How to complete this task: All of the entries are to be restated word for word.

(Source data begins)

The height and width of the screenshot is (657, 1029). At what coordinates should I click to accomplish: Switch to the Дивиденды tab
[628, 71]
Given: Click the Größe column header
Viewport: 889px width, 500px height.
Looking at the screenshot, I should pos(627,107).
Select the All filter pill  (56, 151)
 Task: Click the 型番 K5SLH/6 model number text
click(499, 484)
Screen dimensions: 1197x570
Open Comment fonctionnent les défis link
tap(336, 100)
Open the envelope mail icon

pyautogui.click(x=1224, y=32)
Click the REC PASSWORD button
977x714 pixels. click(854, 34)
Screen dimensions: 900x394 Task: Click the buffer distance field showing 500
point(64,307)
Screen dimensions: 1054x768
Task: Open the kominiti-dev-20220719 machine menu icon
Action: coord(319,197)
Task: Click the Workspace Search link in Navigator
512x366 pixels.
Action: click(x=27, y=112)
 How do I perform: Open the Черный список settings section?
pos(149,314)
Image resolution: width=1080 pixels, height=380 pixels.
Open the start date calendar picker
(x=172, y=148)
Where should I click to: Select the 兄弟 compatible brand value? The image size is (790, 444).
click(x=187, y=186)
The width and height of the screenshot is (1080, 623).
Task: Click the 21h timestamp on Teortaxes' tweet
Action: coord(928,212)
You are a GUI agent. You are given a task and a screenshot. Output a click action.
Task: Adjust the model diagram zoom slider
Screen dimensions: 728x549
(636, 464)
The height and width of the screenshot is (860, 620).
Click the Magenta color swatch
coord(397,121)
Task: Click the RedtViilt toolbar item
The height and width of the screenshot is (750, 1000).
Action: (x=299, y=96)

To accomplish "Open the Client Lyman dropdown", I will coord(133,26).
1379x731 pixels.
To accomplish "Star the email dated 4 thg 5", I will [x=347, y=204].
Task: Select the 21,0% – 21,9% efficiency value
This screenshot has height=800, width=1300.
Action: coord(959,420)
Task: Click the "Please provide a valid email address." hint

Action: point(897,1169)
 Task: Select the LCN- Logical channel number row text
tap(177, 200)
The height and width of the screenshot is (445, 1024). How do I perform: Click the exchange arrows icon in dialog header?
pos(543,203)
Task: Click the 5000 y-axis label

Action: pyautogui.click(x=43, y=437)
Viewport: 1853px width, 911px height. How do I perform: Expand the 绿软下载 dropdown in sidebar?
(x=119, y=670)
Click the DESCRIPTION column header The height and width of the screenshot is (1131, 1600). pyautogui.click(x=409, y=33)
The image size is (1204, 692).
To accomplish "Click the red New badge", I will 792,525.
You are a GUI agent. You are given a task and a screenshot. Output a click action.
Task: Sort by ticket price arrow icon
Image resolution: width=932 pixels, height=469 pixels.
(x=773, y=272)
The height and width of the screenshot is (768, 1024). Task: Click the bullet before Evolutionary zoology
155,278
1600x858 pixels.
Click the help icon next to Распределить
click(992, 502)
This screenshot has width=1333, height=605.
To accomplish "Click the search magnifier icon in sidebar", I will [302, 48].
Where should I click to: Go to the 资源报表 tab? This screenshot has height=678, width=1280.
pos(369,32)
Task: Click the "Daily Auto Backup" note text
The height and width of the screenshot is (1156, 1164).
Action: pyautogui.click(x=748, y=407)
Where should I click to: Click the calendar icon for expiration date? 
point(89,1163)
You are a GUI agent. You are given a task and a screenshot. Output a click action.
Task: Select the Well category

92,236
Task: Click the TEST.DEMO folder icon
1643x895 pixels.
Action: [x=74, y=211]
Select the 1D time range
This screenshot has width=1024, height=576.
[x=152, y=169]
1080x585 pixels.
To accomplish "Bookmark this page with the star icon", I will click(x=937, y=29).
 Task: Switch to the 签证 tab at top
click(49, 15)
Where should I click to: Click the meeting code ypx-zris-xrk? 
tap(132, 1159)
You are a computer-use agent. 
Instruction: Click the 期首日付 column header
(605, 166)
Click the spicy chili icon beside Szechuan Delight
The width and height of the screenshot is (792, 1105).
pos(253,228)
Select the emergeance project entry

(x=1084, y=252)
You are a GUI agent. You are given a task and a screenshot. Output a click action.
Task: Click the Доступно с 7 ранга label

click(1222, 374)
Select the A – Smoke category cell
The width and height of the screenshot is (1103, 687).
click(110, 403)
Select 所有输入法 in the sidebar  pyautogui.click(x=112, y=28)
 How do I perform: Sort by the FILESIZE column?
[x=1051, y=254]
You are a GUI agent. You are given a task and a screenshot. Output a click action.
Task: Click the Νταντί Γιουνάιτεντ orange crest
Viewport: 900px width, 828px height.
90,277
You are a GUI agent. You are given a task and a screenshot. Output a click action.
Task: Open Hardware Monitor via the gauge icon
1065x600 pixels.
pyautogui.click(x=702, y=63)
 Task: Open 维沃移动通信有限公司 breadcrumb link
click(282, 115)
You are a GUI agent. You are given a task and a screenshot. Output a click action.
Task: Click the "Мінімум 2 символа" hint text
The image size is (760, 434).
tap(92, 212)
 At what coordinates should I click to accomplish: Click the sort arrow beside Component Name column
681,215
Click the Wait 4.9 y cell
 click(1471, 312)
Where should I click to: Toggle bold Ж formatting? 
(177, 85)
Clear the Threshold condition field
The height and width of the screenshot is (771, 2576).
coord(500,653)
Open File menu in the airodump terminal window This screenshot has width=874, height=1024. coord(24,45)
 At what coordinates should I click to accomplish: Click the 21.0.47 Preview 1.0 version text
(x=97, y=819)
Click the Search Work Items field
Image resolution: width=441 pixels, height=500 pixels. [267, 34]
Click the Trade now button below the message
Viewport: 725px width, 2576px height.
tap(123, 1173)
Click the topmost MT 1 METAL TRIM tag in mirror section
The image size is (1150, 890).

(Source data ends)

Solution to this problem:
The height and width of the screenshot is (657, 1029). At what coordinates should I click to accomplish: Switch to the Дивиденды tab
[628, 71]
Given: Click the Größe column header
Viewport: 889px width, 500px height.
Looking at the screenshot, I should pos(627,107).
Select the All filter pill  (56, 151)
 Task: Click the 型番 K5SLH/6 model number text
click(499, 484)
Screen dimensions: 1197x570
Open Comment fonctionnent les défis link
tap(336, 100)
Open the envelope mail icon

pyautogui.click(x=1224, y=32)
Click the REC PASSWORD button
977x714 pixels. click(854, 34)
Screen dimensions: 900x394 Task: Click the buffer distance field showing 500
point(64,307)
Screen dimensions: 1054x768
Task: Open the kominiti-dev-20220719 machine menu icon
Action: coord(319,197)
Task: Click the Workspace Search link in Navigator
512x366 pixels.
Action: click(x=27, y=112)
 How do I perform: Open the Черный список settings section?
pos(149,314)
Image resolution: width=1080 pixels, height=380 pixels.
Open the start date calendar picker
(x=172, y=148)
Where should I click to: Select the 兄弟 compatible brand value? The image size is (790, 444).
click(x=187, y=186)
The width and height of the screenshot is (1080, 623).
Task: Click the 21h timestamp on Teortaxes' tweet
Action: coord(928,212)
You are a GUI agent. You are given a task and a screenshot. Output a click action.
Task: Adjust the model diagram zoom slider
Screen dimensions: 728x549
(636, 464)
The height and width of the screenshot is (860, 620).
Click the Magenta color swatch
coord(397,121)
Task: Click the RedtViilt toolbar item
The height and width of the screenshot is (750, 1000).
Action: (x=299, y=96)

To accomplish "Open the Client Lyman dropdown", I will coord(133,26).
1379x731 pixels.
To accomplish "Star the email dated 4 thg 5", I will [x=347, y=204].
Task: Select the 21,0% – 21,9% efficiency value
This screenshot has height=800, width=1300.
Action: coord(959,420)
Task: Click the "Please provide a valid email address." hint

Action: point(897,1169)
 Task: Select the LCN- Logical channel number row text
tap(177, 200)
The height and width of the screenshot is (445, 1024). How do I perform: Click the exchange arrows icon in dialog header?
pos(543,203)
Task: Click the 5000 y-axis label

Action: pyautogui.click(x=43, y=437)
Viewport: 1853px width, 911px height. How do I perform: Expand the 绿软下载 dropdown in sidebar?
(x=119, y=670)
Click the DESCRIPTION column header The height and width of the screenshot is (1131, 1600). pyautogui.click(x=409, y=33)
The image size is (1204, 692).
To accomplish "Click the red New badge", I will 792,525.
You are a GUI agent. You are given a task and a screenshot. Output a click action.
Task: Sort by ticket price arrow icon
Image resolution: width=932 pixels, height=469 pixels.
(x=773, y=272)
The height and width of the screenshot is (768, 1024). Task: Click the bullet before Evolutionary zoology
155,278
1600x858 pixels.
Click the help icon next to Распределить
click(992, 502)
This screenshot has width=1333, height=605.
To accomplish "Click the search magnifier icon in sidebar", I will [302, 48].
Where should I click to: Go to the 资源报表 tab? This screenshot has height=678, width=1280.
pos(369,32)
Task: Click the "Daily Auto Backup" note text
The height and width of the screenshot is (1156, 1164).
Action: pyautogui.click(x=748, y=407)
Where should I click to: Click the calendar icon for expiration date? 
point(89,1163)
You are a GUI agent. You are given a task and a screenshot. Output a click action.
Task: Select the Well category

92,236
Task: Click the TEST.DEMO folder icon
1643x895 pixels.
Action: [x=74, y=211]
Select the 1D time range
This screenshot has width=1024, height=576.
[x=152, y=169]
1080x585 pixels.
To accomplish "Bookmark this page with the star icon", I will click(x=937, y=29).
 Task: Switch to the 签证 tab at top
click(49, 15)
Where should I click to: Click the meeting code ypx-zris-xrk? 
tap(132, 1159)
You are a computer-use agent. 
Instruction: Click the 期首日付 column header
(605, 166)
Click the spicy chili icon beside Szechuan Delight
The width and height of the screenshot is (792, 1105).
pos(253,228)
Select the emergeance project entry

(x=1084, y=252)
You are a GUI agent. You are given a task and a screenshot. Output a click action.
Task: Click the Доступно с 7 ранга label

click(1222, 374)
Select the A – Smoke category cell
The width and height of the screenshot is (1103, 687).
click(110, 403)
Select 所有输入法 in the sidebar  pyautogui.click(x=112, y=28)
 How do I perform: Sort by the FILESIZE column?
[x=1051, y=254]
You are a GUI agent. You are given a task and a screenshot. Output a click action.
Task: Click the Νταντί Γιουνάιτεντ orange crest
Viewport: 900px width, 828px height.
90,277
You are a GUI agent. You are given a task and a screenshot. Output a click action.
Task: Open Hardware Monitor via the gauge icon
1065x600 pixels.
pyautogui.click(x=702, y=63)
 Task: Open 维沃移动通信有限公司 breadcrumb link
click(282, 115)
You are a GUI agent. You are given a task and a screenshot. Output a click action.
Task: Click the "Мінімум 2 символа" hint text
The image size is (760, 434).
tap(92, 212)
 At what coordinates should I click to accomplish: Click the sort arrow beside Component Name column
681,215
Click the Wait 4.9 y cell
 click(1471, 312)
Where should I click to: Toggle bold Ж formatting? 
(177, 85)
Clear the Threshold condition field
The height and width of the screenshot is (771, 2576).
coord(500,653)
Open File menu in the airodump terminal window This screenshot has width=874, height=1024. coord(24,45)
 At what coordinates should I click to accomplish: Click the 21.0.47 Preview 1.0 version text
(x=97, y=819)
Click the Search Work Items field
Image resolution: width=441 pixels, height=500 pixels. [267, 34]
Click the Trade now button below the message
Viewport: 725px width, 2576px height.
tap(123, 1173)
Click the topmost MT 1 METAL TRIM tag in mirror section
The image size is (1150, 890).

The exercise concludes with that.